In the course of the committee's investigations, it had been discovered, to everyone's dismay, that the Law of Averages had never been incorporated into the body of federal jurisprudence, and though the upholders of States' Rights rebelled violently, the oversight was at once corrected, both by Constitutional amendment and by a law - the Hills-Slooper Act - implementing it. According to the Act, people were required to be average, and, as the simplest way of assuring it, they were divided alphabetically and their permissible activities catalogued accordingly. Thus, by the plan, a person whose name began with "G," "N," or "U," for example, could attend the theatre only on Tuesdays, and he could go to baseball games only on Thursdays, whereas his visit to a haberdashery were confined to the hours between ten o'clock and noon on Mondays.
The law, of course, had its disadvantages. It had a crippling effect on theatre parties, among other social functions, and the cost of enforcing it was unbelievably heavy. In the end, too, so many amendments had to be added to it - such as the one permitting gentlemen to take their fiancées (if accredited) along with them to various events and functions no matter what letter the said fiancées names began with - that the courts were frequently at a loss to interpret it when confronted with violations.
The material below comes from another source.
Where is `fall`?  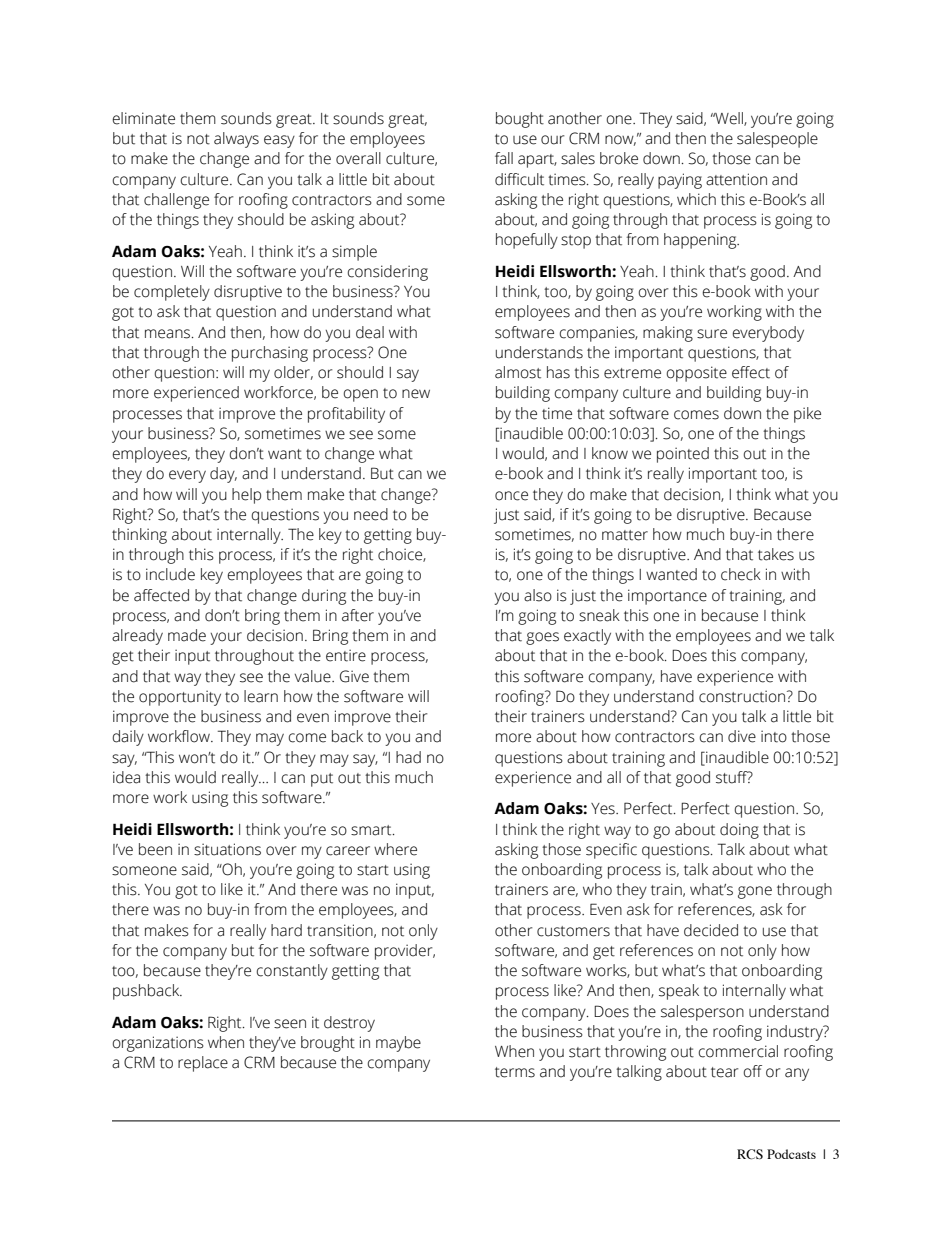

In its way, though, the law did serve its purpose, for it did induce - rather mechanically, it is true, but still adequately - a return to that average existence that Senator Slooper desired. All, indeed, would have been well if a year or so later disquieting reports had not begun to seep in from the backwoods. It seemed that there, in what had hitherto been considered to be marginal areas, a strange wave of prosperity was making itself felt.
Tennessee mountaineers were buying Packard convertibles, and Sears, Roebuck reported that in the Ozarks their sales of luxury items had gone up nine hundred per cent. In the scrub sections of Vermont, men who formerly had barely been able to scratch a living from their rock-strewn acres were now sending their daughters to Europe and ordering expensive cigars from New York. It appeared that the Law of Diminishing Returns was going haywire, too.